エスナの話によると、熾天使・セラフィムはオレが知っていた天使のレベルをはるかに超越するレベルの天使であるらしい。
天使系の召喚獣は、このようになっていたことが明らかになった。
下位天使系十数種 < 天使エンジェル < 戦女神ヴァルキュリア < 大天使アークエンジェル < 権天使プリンシパティ < 能天使パワー < 力天使ヴァーチャー < 主天使ドミニオン < 座天使スローンズ < 智天使ケルビム < 熾天使セラフィム
なお、ダーク化した種族は、元の種族よりワンランク高い種族と同等もしくはそれ以上の力を持つ。

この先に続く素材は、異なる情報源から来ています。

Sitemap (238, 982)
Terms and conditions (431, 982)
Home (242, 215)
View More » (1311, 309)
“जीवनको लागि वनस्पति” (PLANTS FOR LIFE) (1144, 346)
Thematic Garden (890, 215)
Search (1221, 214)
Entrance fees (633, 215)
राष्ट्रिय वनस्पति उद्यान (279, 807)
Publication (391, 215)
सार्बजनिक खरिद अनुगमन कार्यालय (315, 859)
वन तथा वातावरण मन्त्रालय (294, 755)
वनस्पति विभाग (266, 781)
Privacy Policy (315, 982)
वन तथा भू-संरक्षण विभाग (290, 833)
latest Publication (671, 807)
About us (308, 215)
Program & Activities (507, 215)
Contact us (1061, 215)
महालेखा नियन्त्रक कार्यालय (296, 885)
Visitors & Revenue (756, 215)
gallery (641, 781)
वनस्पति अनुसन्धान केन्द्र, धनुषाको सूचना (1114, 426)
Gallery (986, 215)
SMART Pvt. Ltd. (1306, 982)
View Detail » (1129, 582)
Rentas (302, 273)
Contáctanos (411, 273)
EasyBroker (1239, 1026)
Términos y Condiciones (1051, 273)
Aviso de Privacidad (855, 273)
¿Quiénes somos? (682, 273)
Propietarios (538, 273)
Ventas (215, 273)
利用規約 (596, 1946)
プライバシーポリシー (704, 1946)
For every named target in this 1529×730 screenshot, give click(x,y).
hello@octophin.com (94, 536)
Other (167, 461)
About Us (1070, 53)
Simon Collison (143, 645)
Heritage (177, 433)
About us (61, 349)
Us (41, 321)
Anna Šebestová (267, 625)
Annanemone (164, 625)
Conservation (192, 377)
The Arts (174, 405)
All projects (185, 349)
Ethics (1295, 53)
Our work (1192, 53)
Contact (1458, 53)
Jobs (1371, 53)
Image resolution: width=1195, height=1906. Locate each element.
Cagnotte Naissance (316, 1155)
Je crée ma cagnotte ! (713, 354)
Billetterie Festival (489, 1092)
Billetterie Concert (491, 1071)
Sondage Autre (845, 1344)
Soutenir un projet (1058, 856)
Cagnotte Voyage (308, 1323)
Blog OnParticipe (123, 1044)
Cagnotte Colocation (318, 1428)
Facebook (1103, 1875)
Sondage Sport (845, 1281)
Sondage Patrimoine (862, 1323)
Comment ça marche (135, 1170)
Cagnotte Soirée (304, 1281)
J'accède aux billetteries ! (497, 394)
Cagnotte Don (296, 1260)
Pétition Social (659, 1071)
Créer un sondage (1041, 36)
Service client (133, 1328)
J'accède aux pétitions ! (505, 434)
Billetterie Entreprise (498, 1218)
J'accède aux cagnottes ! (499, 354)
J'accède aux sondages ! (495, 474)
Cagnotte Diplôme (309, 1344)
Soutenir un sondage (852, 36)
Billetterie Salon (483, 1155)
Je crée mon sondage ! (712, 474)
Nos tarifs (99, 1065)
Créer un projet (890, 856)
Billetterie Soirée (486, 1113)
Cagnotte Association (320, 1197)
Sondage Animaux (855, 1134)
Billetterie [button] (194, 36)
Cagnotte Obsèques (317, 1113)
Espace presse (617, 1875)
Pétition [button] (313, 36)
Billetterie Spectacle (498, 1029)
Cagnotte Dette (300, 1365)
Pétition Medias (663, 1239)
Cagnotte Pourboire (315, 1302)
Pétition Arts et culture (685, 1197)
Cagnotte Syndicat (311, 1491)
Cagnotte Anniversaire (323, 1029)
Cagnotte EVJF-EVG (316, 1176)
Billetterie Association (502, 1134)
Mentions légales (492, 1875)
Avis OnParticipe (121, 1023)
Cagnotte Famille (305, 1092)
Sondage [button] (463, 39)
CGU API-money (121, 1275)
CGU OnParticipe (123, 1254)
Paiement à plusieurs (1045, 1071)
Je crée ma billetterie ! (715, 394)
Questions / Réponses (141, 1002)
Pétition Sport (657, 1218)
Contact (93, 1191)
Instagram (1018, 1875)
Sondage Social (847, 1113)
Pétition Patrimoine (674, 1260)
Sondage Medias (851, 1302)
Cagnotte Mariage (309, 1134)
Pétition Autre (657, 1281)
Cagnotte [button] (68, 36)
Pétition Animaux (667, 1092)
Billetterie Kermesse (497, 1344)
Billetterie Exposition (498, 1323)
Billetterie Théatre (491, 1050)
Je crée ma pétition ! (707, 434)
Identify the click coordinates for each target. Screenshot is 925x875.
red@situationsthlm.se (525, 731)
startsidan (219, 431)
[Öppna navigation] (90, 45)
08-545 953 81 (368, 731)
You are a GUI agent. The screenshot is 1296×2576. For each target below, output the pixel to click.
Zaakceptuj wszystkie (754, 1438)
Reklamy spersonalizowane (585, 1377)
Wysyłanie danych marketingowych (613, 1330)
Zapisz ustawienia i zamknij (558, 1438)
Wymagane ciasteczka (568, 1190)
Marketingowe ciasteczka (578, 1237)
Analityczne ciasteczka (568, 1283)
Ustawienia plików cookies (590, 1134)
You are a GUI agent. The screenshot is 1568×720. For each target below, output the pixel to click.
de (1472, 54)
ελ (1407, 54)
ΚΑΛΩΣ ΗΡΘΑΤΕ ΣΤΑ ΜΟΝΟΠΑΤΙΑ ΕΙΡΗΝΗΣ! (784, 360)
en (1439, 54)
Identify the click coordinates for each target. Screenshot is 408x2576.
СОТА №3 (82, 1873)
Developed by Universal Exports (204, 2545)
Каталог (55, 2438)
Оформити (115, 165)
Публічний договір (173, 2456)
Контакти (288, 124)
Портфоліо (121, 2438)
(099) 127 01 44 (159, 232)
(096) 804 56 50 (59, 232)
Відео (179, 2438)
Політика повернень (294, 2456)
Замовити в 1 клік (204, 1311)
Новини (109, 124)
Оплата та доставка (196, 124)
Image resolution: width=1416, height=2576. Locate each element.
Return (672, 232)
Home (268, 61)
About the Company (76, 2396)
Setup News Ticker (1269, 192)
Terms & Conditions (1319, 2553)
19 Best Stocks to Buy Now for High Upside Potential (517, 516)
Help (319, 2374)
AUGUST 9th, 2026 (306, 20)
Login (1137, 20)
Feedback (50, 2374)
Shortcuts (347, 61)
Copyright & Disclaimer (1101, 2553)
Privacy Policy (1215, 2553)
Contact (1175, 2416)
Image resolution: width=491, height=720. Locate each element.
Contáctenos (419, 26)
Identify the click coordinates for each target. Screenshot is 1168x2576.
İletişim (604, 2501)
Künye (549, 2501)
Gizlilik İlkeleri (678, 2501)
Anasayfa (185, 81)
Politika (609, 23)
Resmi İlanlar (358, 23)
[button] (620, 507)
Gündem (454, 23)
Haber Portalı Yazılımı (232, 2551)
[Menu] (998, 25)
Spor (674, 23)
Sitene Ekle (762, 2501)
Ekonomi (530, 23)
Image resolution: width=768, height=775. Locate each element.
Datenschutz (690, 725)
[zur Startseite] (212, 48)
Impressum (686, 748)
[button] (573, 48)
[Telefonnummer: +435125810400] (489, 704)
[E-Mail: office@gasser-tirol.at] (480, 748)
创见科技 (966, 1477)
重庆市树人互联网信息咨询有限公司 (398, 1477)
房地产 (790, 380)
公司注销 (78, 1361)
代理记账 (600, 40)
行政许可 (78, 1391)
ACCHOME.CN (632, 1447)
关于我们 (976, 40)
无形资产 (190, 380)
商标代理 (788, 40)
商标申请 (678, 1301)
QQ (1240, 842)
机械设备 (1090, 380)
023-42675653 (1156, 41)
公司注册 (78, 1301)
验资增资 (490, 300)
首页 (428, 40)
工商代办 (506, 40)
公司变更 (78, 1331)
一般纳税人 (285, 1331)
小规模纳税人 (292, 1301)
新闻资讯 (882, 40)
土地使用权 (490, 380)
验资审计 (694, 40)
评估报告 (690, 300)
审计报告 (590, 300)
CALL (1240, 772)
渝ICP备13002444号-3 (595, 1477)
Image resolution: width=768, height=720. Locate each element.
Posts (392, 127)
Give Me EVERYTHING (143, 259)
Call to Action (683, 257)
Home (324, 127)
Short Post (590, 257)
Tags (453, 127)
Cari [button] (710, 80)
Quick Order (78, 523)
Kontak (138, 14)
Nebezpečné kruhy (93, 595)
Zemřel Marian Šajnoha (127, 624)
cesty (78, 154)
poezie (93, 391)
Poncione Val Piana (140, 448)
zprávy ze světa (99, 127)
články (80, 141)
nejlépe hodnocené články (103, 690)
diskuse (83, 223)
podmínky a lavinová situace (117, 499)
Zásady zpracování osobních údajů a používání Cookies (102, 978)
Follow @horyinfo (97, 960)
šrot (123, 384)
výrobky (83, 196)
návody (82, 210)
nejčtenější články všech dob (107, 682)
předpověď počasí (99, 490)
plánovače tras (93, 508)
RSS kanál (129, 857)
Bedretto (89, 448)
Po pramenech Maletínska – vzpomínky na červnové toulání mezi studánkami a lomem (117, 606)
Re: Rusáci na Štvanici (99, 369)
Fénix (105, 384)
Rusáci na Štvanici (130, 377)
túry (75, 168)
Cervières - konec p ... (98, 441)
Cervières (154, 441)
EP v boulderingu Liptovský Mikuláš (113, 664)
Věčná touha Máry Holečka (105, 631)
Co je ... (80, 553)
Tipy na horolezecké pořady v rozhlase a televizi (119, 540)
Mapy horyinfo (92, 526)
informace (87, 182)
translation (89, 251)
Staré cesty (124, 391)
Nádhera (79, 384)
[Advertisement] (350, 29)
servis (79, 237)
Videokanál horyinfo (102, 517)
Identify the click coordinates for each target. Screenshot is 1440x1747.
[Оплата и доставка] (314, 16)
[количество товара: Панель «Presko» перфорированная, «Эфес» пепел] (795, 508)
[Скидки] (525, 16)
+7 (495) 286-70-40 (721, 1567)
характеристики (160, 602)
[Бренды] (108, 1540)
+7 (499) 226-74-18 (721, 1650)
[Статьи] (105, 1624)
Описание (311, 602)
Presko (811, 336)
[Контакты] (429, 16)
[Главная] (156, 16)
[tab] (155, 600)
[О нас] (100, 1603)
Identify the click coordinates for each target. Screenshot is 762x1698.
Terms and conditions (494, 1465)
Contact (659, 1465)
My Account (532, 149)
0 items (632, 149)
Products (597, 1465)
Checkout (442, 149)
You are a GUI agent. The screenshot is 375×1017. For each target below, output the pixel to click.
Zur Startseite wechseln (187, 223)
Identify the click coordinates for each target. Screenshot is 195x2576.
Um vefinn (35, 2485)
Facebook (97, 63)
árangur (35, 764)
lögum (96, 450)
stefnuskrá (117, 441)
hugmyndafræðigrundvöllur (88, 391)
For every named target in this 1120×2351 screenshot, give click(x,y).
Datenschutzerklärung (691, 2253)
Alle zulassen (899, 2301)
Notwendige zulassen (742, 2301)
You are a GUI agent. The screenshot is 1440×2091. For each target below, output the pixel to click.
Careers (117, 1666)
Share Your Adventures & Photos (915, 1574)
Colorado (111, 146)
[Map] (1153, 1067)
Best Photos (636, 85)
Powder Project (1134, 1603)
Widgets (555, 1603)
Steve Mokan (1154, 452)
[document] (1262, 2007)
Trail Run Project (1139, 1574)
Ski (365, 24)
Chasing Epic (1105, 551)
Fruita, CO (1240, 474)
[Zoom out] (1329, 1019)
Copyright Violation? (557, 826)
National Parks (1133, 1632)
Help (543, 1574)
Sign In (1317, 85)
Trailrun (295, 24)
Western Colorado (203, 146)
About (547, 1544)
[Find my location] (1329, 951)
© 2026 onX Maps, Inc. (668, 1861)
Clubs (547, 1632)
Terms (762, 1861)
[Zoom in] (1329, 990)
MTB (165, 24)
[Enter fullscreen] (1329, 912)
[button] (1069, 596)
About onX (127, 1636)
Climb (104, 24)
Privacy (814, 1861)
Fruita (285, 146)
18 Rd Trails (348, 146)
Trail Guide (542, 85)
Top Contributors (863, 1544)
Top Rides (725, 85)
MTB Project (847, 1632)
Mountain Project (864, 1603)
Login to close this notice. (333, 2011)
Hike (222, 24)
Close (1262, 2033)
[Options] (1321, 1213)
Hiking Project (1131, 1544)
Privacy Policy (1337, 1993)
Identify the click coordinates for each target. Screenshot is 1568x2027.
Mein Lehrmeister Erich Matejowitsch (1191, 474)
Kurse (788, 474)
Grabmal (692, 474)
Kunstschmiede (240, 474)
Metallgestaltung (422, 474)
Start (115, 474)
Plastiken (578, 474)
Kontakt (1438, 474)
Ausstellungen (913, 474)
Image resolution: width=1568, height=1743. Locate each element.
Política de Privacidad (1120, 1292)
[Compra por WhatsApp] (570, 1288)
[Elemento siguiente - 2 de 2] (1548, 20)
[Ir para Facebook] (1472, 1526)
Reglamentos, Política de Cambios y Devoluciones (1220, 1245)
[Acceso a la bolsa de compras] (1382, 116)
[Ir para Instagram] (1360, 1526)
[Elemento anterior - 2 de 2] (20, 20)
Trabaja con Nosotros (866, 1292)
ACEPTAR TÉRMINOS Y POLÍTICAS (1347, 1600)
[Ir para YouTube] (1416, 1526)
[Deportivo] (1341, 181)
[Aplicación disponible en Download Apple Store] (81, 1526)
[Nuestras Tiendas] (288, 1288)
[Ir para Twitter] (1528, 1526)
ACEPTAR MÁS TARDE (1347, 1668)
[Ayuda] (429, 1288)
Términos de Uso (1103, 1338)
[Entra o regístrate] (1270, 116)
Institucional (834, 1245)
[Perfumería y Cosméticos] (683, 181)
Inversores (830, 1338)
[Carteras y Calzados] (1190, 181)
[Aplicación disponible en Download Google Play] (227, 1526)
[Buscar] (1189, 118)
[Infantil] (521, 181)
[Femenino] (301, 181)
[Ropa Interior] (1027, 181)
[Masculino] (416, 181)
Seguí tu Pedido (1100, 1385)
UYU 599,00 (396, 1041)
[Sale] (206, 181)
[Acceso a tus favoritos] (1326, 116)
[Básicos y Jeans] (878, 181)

まさか今まで最強だと思われてた大天使がこんなに低いランクだったとは。
本当に驚きだ。
そして、オレが呼んだエスナは最上級のセラフィムのダーク。
まさに最強を誇る。
魔力もリアとはケタ違いだ。
みているだけで全然違うからな。
「余の力を持ってすれば、この世の理から外れたことも行うことができよう。望みは?」
「お前とオレで契約を結ぶ。リアは槍に・・・ゲイボルグに宿してしまったからな」
そう言えば、ゲイボルグにさらに薙刀を宿した。
常に力を放出し続けるゲイボルグより、力を抑えることのできる普通の薙刀の方がリアも楽だろうと思ったからな。
「リアの契約者はそなたであったか。余は彼女を昔から注目していた。リアは元々ダークヴァルキュリアでありながら、プリンシパティをも討つ戦乙女であった。彼女が契約してからは一層強さを増していき、ヴァーチャーをも討ち取るほどの戦乙女となった。彼女が妖槍になったとは・・・そなた、何故そのようなことを?」
「それは・・・リアが、殺されそうになったから」
その瞬間、エスナの目つきが変わった。
「彼女が・・・か。相手はドミニオンクラスの天使か?」
「いや、ただの人間だよ。使っていた鎖が・・・何か変わった紋様がついていたが・・・」
「紋様?まさか・・・そんなはずはない」
若干、エスナの言葉が気になったが、エスナはすぐさま話を変えた。
「リアの契約者ならば、余もそなたと契約を交わそう」
「ああ、ありがとう。それでは行くぞ。
我が契約の名のもとに、熾天使・セラフィム、光と同時に闇の象徴を保持しその天の王よ、今、我に忠誠を誓え、その名はエスナ、我が名は駿」
なお、この契約の呪文は適当だ。
それっぽい契約の言葉を述べれば契約されるという何とも都合のいい世界だ。
つか、相手がそれを認識すればいいだけだから・・・所詮かたちだけだ。
「契約を承諾した。余は今よりそなたの剣となり、盾となる。その剣は聖剣より鋭く、その盾は聖楯よりも堅いものとなろうぞ」
実際に剣や盾になるわけではないだろうが、それだけの力を得たということを教えたいのだろう。
ちなみにエクスカリバーは持ってるけどね。
ハヤブサと言う形で。
天使のランクは天使九階級にヴァルキュリアを突っ込んだだけです。